V. Miracles were mostly wrought in, for, and by, the men of a nation who are an enigma to the world. Far from being credulous, they were and are the most unbelieving of all races. Their history, in Old and New Testament, or on modern page, is proof. Though incapable of weaving a mythical element in their records, their annals, their literature, their great men, their national character, their past, their present, all good expected in the future, are bound up with a system miraculously bestowed and confirmed. The miracles were unwillingly received, frequently resisted; publicly wrought, for the most part, and always capable of verification or of disproof. They were done amongst a race of purest lives, of justest laws, of religion the most reasonable yet most remarkable in the world. A people wonderful for genius-not in the Hellenic sense, but in special faculty for things divine, the only worshippers of One supreme and most holy God; a people in whom

alone resided a comprehensive continuous spirit of prophecy; whose great men render all other human majesties of little renown. To charge them with ignorance and barbarism dwarfs and disgraces the accuser.
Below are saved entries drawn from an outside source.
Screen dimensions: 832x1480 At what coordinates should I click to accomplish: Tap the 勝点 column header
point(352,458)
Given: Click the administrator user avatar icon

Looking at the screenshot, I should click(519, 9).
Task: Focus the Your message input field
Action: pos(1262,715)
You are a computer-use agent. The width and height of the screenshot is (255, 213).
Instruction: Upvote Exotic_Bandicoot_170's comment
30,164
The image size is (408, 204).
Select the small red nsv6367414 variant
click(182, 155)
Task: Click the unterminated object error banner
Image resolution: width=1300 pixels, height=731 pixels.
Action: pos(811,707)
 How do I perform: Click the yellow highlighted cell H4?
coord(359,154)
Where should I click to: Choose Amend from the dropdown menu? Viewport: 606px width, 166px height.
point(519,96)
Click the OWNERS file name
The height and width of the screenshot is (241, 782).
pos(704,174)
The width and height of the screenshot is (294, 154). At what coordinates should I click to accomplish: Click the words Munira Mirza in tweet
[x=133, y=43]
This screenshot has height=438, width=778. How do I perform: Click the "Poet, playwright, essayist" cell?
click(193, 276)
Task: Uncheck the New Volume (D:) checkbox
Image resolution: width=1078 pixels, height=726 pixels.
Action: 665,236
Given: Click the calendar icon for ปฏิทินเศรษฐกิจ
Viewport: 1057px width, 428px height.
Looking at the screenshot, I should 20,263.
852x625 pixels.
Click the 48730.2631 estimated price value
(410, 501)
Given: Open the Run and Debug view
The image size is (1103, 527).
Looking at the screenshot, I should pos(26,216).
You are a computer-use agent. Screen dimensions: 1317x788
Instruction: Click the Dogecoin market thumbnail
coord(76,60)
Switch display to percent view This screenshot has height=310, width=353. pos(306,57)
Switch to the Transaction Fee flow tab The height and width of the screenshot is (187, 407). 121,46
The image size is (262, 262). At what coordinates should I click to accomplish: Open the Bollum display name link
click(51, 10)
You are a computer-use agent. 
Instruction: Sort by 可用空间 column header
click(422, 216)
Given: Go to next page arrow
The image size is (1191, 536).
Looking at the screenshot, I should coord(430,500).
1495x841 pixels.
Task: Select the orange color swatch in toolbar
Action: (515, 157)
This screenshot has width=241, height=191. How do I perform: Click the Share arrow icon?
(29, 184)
It would be a greater miracle were there no miracle. Our opponents, by their own selected system of argument, are bound to choose the lesser marvel; they must, as true men, honest men, reasonable men, receive the miracles recorded in Holy Scripture as credible according to custom of thought, as confirmed by experience of life, as worthy of all acceptation.

THOUGHT XII.

SCIENTIFIC MEN ARE BOUND TO ACCEPT MIRACLES.

"Life exists in nature as an instrumental cause. Motion in nature is action in a living subject. Modification in nature is sensation in a living thing. What is effort in nature is will in life. What is distinction of light in nature is intellect in that which lives."—From Note-Book.

"There are difficulties with the Bible, but there are tenfold more without it."-From Note-Book.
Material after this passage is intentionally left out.